蓄電池一箱拾五圓、電氣扇箱共拾貮圓、電氣詰替料一囘五拾錢、
これ、乾電池式の自動煽風器なり。
芝浦製作所、三菱電氣、川北電氣、日立電氣などにて、煽風器を發賣せるは、
至つて近來の事なり。
(石井研堂『明治文化全集別巻 明治事物起原』1969年、p.1430)

 

かつて東京の出版社に勤務していたとき、社の本棚に、『広辞苑』より重そうな、
どでかい本がありました。
それが、かの有名な『明治事物起原』。
著者は、
現在の福島県郡山市出身の石井研堂。

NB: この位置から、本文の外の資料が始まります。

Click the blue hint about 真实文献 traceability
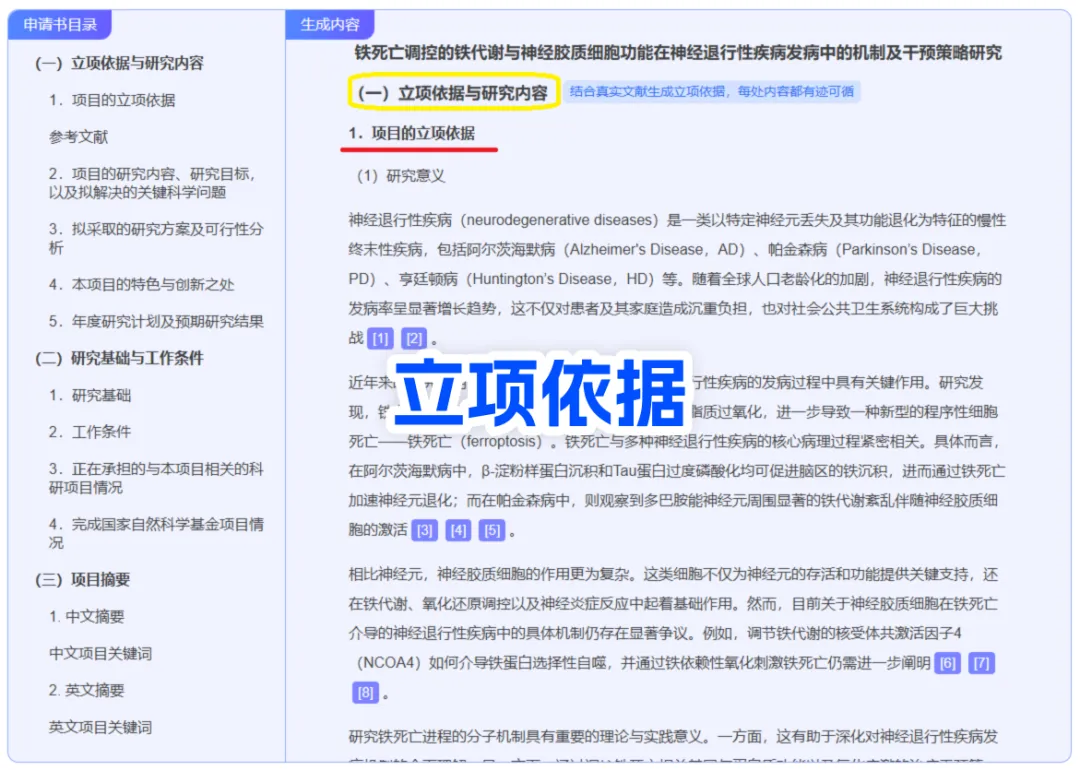The image size is (1080, 771). pos(711,91)
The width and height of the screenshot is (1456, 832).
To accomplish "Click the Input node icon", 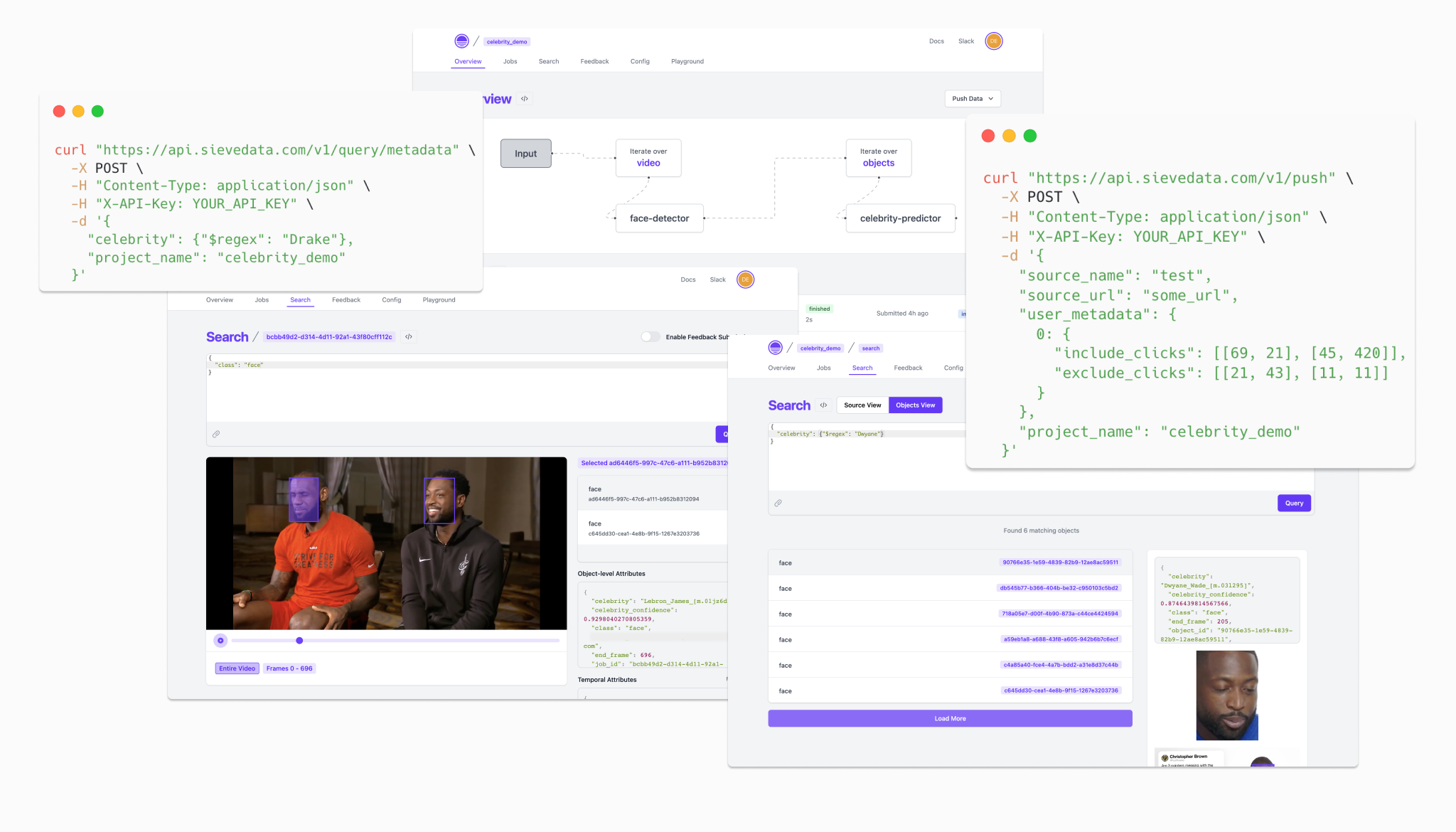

本名は民司(たみじ)。
明治時代に初源を持つ物、事を総覧的に取り上げ説明した事典、といった内容で、
いわば一冊ものの、
「明治はじまりはじまり大百科事典」
です。
明治41年(1908年)に橋南堂という出版社から出されましたが、
わたしが持っているものは、
1969年に『明治文化全集』の別巻として刊行されたもの。
時を措いての出版は、
それだけ、
この本の価値が広く認められていたということでしょう。
『明治文化全集』の編輯代表者が木村毅ということですから、然もありなん。
さて引用した箇所は、
いわゆる扇風機、についてですが、
はじめは自動電氣扇、と称したんですね。
引用文中「これ、乾電池式の自動煽風器なり」とあり、
これがけっこう重要かと思われます。
というのは、
乾電池の発明は、
日本の時計職人、屋井先蔵(やいさきぞう)が世界初だとされているからです。
石井研堂畢生の名著『明治事物起原』、
下の写真で見るとおり、そうとう分厚い。
とは言い条、
休日、コーヒーを飲みながら、腹ばいになって、
つらつら適当にページをめくり、目についたところを眺めるのも一興。
いまは文庫にもなっています。
こちらも絶版のようですが、
古書で入手可能。
ところで引用した文章、
字面の雰囲気を出そうと思い、旧漢字に変換しようと思い立ったのですけれど、
たとえば電気の「気」は「氣」にすぐ変換できたのは良しとして、
「扇」を変換するのはなんだか面倒くさそうなので、
けっきょく、
旧漢字と新漢字がごちゃごちゃ混じってしまいました。
それでも、
雰囲気はなんとなく伝わるのではないでしょうか。